### HOW TO COMPLETE THIS TASK
Write out the records that follow with every word intact.

Stored data
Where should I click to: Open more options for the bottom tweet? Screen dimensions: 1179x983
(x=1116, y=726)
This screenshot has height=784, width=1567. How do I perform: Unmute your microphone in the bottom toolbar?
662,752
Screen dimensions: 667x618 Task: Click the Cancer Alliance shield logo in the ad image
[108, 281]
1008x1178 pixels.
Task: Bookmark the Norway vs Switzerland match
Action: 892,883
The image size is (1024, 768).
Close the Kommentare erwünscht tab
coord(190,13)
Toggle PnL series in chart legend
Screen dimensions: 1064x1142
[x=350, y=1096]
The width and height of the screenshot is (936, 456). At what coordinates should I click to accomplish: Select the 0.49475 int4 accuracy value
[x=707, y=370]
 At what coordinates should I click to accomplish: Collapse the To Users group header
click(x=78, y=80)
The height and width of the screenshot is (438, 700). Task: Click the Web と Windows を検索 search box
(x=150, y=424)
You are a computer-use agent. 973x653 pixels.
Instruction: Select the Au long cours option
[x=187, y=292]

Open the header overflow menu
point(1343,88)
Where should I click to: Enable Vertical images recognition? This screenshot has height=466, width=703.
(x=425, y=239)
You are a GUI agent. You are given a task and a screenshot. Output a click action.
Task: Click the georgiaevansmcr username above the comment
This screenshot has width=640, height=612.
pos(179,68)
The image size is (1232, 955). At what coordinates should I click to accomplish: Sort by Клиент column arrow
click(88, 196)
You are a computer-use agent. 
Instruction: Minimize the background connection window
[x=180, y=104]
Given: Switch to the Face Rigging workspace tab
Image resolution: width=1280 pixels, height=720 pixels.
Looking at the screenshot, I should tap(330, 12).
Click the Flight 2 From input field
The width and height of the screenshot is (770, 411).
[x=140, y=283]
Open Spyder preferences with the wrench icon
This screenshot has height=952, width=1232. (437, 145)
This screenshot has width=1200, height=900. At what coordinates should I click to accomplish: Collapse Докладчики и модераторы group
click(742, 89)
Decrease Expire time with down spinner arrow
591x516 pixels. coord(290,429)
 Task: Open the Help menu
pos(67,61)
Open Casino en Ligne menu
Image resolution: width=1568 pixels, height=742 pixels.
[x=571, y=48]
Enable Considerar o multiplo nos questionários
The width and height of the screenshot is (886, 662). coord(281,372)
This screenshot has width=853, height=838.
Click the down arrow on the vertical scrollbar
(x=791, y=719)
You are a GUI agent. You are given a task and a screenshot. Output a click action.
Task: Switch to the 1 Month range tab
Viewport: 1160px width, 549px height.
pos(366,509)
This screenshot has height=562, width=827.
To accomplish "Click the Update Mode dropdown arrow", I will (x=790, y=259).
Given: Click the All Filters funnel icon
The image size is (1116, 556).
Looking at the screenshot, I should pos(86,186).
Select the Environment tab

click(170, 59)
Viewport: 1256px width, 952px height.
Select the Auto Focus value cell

### OUTPUT OF THE TASK
Where should I click to: Open more options for the bottom tweet? Screen dimensions: 1179x983
(x=1116, y=726)
This screenshot has height=784, width=1567. How do I perform: Unmute your microphone in the bottom toolbar?
662,752
Screen dimensions: 667x618 Task: Click the Cancer Alliance shield logo in the ad image
[108, 281]
1008x1178 pixels.
Task: Bookmark the Norway vs Switzerland match
Action: 892,883
The image size is (1024, 768).
Close the Kommentare erwünscht tab
coord(190,13)
Toggle PnL series in chart legend
Screen dimensions: 1064x1142
[x=350, y=1096]
The width and height of the screenshot is (936, 456). At what coordinates should I click to accomplish: Select the 0.49475 int4 accuracy value
[x=707, y=370]
 At what coordinates should I click to accomplish: Collapse the To Users group header
click(x=78, y=80)
The height and width of the screenshot is (438, 700). Task: Click the Web と Windows を検索 search box
(x=150, y=424)
You are a computer-use agent. 973x653 pixels.
Instruction: Select the Au long cours option
[x=187, y=292]

Open the header overflow menu
point(1343,88)
Where should I click to: Enable Vertical images recognition? This screenshot has height=466, width=703.
(x=425, y=239)
You are a GUI agent. You are given a task and a screenshot. Output a click action.
Task: Click the georgiaevansmcr username above the comment
This screenshot has width=640, height=612.
pos(179,68)
The image size is (1232, 955). At what coordinates should I click to accomplish: Sort by Клиент column arrow
click(88, 196)
You are a computer-use agent. 
Instruction: Minimize the background connection window
[x=180, y=104]
Given: Switch to the Face Rigging workspace tab
Image resolution: width=1280 pixels, height=720 pixels.
Looking at the screenshot, I should tap(330, 12).
Click the Flight 2 From input field
The width and height of the screenshot is (770, 411).
[x=140, y=283]
Open Spyder preferences with the wrench icon
This screenshot has height=952, width=1232. (437, 145)
This screenshot has width=1200, height=900. At what coordinates should I click to accomplish: Collapse Докладчики и модераторы group
click(742, 89)
Decrease Expire time with down spinner arrow
591x516 pixels. coord(290,429)
 Task: Open the Help menu
pos(67,61)
Open Casino en Ligne menu
Image resolution: width=1568 pixels, height=742 pixels.
[x=571, y=48]
Enable Considerar o multiplo nos questionários
The width and height of the screenshot is (886, 662). coord(281,372)
This screenshot has width=853, height=838.
Click the down arrow on the vertical scrollbar
(x=791, y=719)
You are a GUI agent. You are given a task and a screenshot. Output a click action.
Task: Switch to the 1 Month range tab
Viewport: 1160px width, 549px height.
pos(366,509)
This screenshot has height=562, width=827.
To accomplish "Click the Update Mode dropdown arrow", I will (x=790, y=259).
Given: Click the All Filters funnel icon
The image size is (1116, 556).
Looking at the screenshot, I should pos(86,186).
Select the Environment tab

click(170, 59)
Viewport: 1256px width, 952px height.
Select the Auto Focus value cell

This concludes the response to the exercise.